Provided passage.
□ □ □ □ □

# Help me plant and stock a 10 Gallon El Natural



## lumpyfunk (Dec 22, 2004)

when you say el natural do you mean walstads method with a soil substrate and no other ferts to speak of? 

I really like the look of Manzanita wood, there are several threads that cover it.

Snails. . .Weather you need them or not you will probably end up with them hitchhiking on plants

You could have shrimp and there are many kinds of snails that look really neat and are different, however if you want this type of critter in your tank make sure the other fish wont have them for lunch. I would look around and find a fish you really like and then build the tank around it.

Good luck!


----------



## JCook5003 (Oct 11, 2006)

Yes I built the tank with the Walstad Method


----------



## joemomma (Oct 12, 2006)

I have a el natural tank that I setup this summer; currently hosts three glow-light tetras, two cherry barbs, three zebra danios (leftovers from cycling), and two other red fish I can't remember the name of (mollies maybe?).
Plants consist of apons. bulbs from Wal Mart, hairgrass, and some type of crypt, along with a standard piece of driftwood. Things are growing very well, including agae. There's a few snails that hitched a ride from the LFS, although they don't seem to do much. I'm also using the two screw in CF bulbs. Just looking for some nice algae control!


----------



## Jane of Upton (Apr 2, 2006)

Hi,

if you're looking for an El Natural package, Aquabotanic puts together a very nice one. 

I assume the lightbulbs you mention are standard base spiral Compact Flourescents? I've been running a similar El Natural (Walstad-style) setup for about a year now. I used the All Glass Aquarium "Economy" hood with the dual incandescent fixture.

Obviously, most crypts are going to fare quite well in these setups. I've had Aponogetons do quite well also. You can even try those packets of them from Walmart - look for bulbs that are still very dense. You can rattle them around in the package, and by the feel of them, get an idea - if they seem very lightweight and dry, don't get them. 

You might be surprised at some of the things that will grow in a low tech setup. In the one I run with the 2 spiral CF bulbs, I've had Bylxa japonica doing quite well. Make sure its not shaded by other plants. Also, the Bacopa australis does well, and the rounded leaves are a nice contrast in front of more straight vertical lines like giant hairgrass. Its easier than Micranthemum umbrosum, but very similar in appearance. Hemianthus micranthemoides grows pretty quickly, and is a nice midground plant that will work well with the scale of a 10 gallon.

□ □ □ □ □

Source material.

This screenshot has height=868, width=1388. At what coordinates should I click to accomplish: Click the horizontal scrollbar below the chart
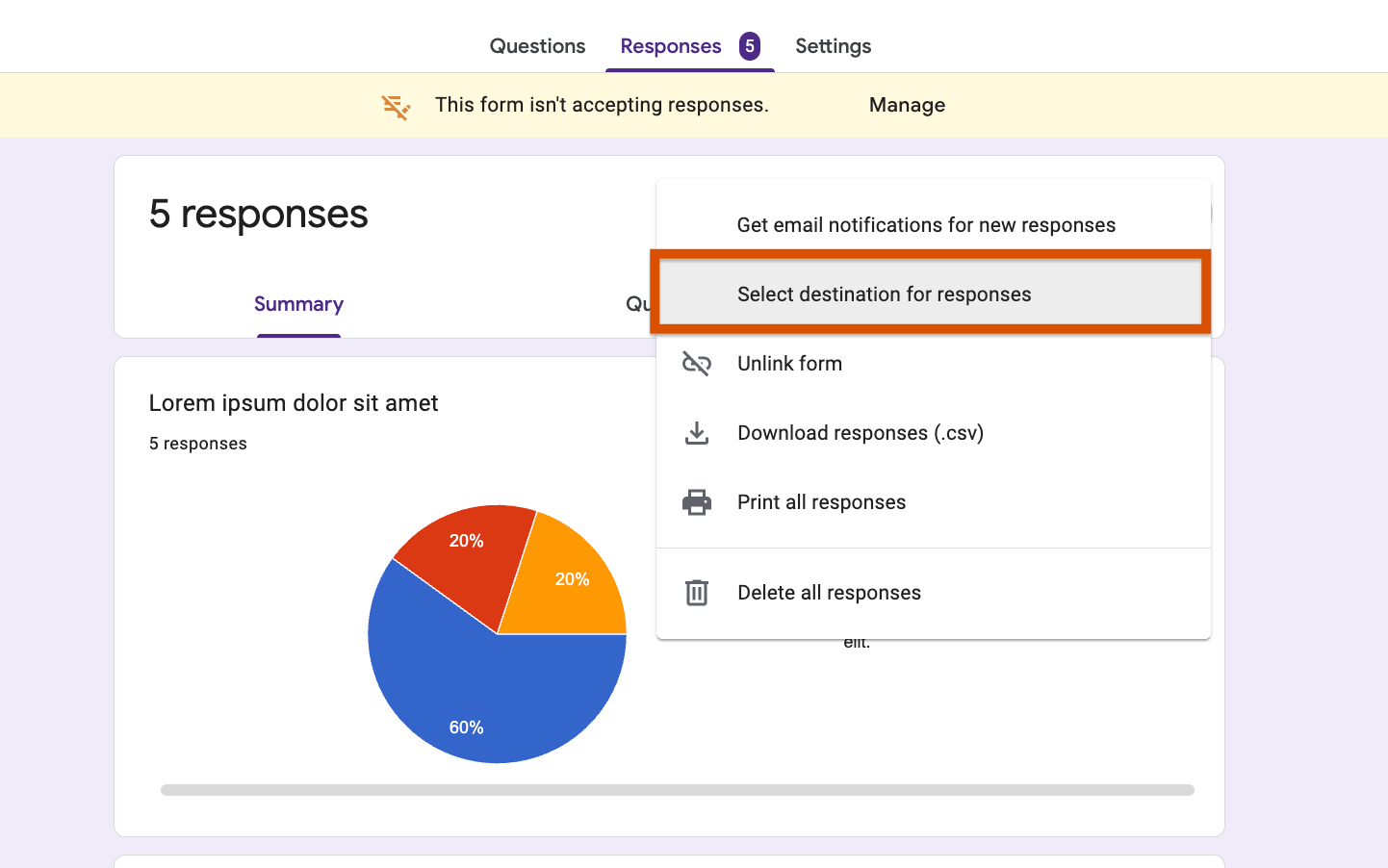tap(677, 789)
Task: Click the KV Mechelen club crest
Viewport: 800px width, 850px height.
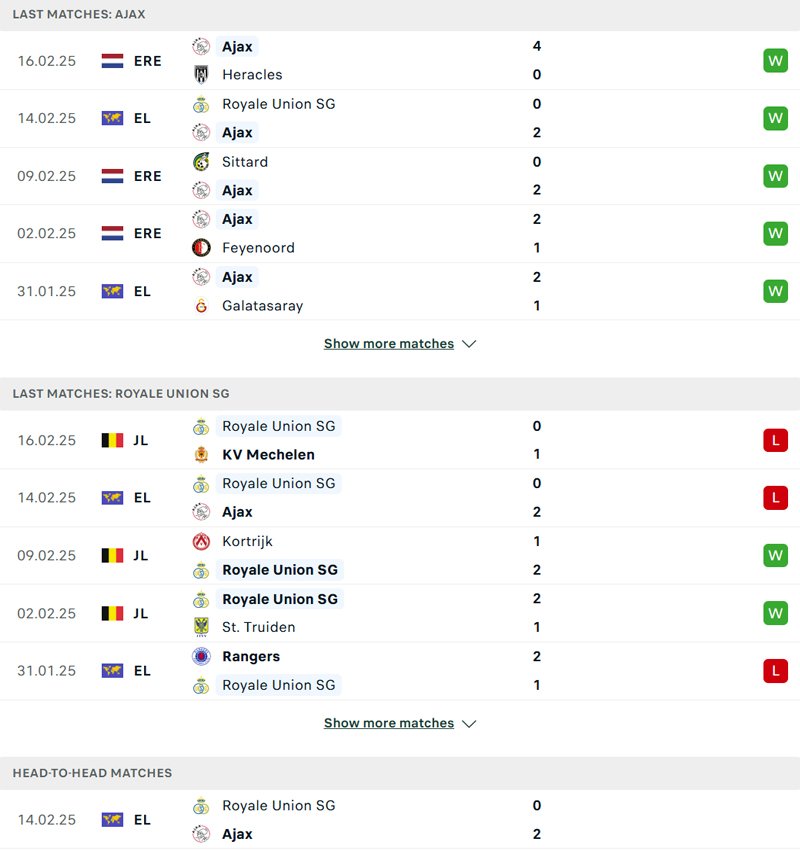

□ □ □ □ □

Written instruction. Transcribe the part of the El Natural tank thread from "Snails. . .Weather" to "tank around it.".

Solution.
Snails. . .Weather you need them or not you will probably end up with them hitchhiking on plants

You could have shrimp and there are many kinds of snails that look really neat and are different, however if you want this type of critter in your tank make sure the other fish wont have them for lunch. I would look around and find a fish you really like and then build the tank around it.